The research process was great fun and diving into the period had its many pleasures, such as looking at photography and watching films from the time before collecting all the clothes to make all the different wardrobes. “I’ve always liked Hollywood’s period of movies from the ’30s, ’40s and ’50s,” the costume designer said. She found the period fascinating especially postwar when there was so much change. “It was just a big thing in Europe, the Second World War, how it affected different people’s lives and the decisions they made. And I think Eilis’ life was affected by it. There was no work so people had to make much bigger and bolder decisions to leave their homes and families to be able to move forward.”
The lovely color palette happened as a result of instinct. It was a happy accident as Dicks-Mireaux didn’t set out to create a deliberate color palette. “I knew there would be more color in America, just generally and there were certain colors in the clothes and fabrics that weren’t around in Europe, for instance the wedding suit, that apricot suit when she gets married. You wouldn’t have been able to buy that in Europe at the time. So it was fun to use things that you wouldn’t be able to if you were doing just a British movie,” she explained.

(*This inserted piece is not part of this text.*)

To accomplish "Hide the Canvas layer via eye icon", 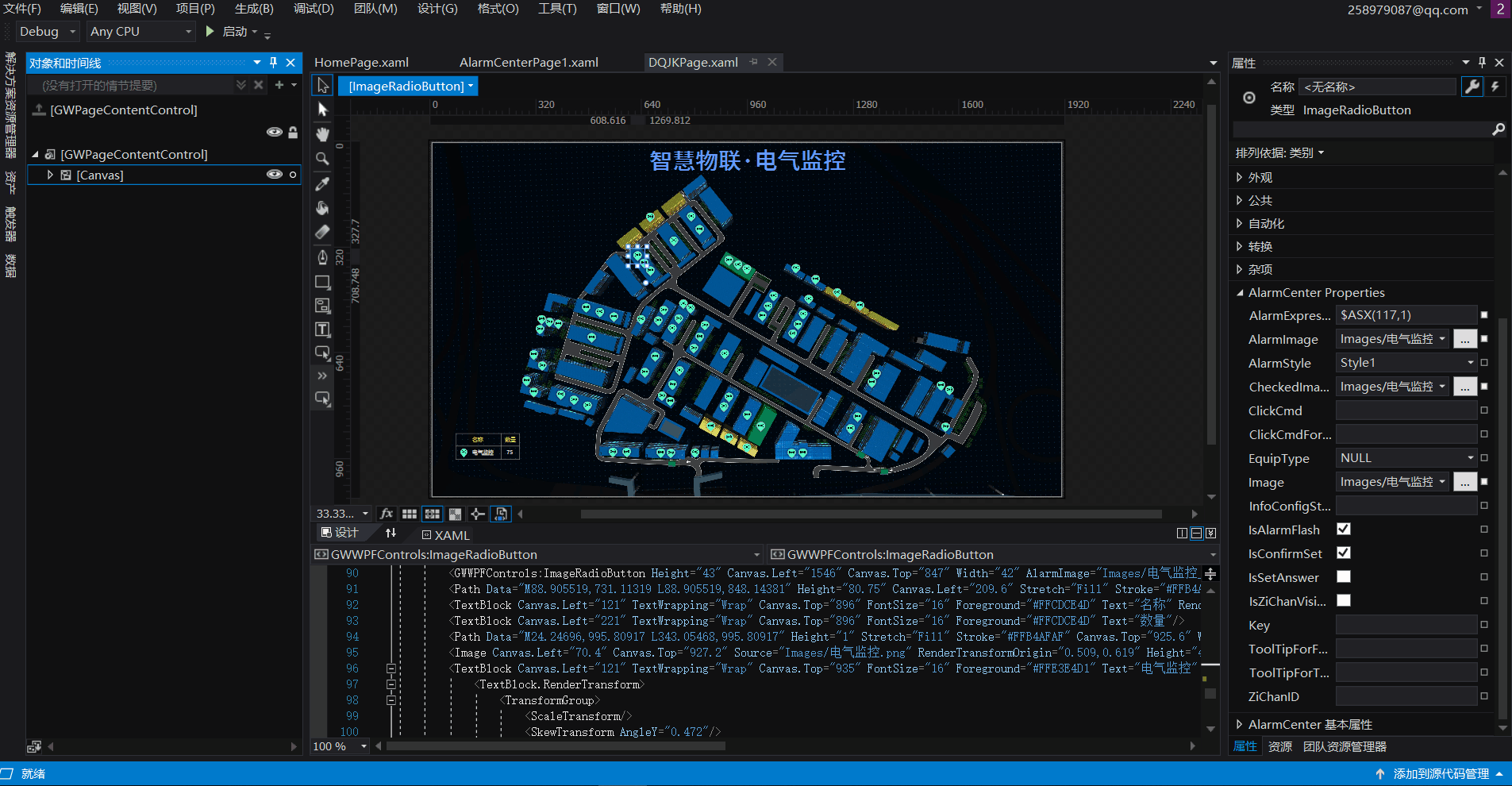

The conversation about what Eilis would wear when she moved to America was one Dicks-Mireaux had early on with the director. She knew the character would change in America and eventually want to wear what Americans wore. It was a creative and interesting process to contrast the two worlds through Eilis’ journey there. “The challenge was to get her from one world into the other world and so by the end she was completely different. That was fun to do,” the costume designer said.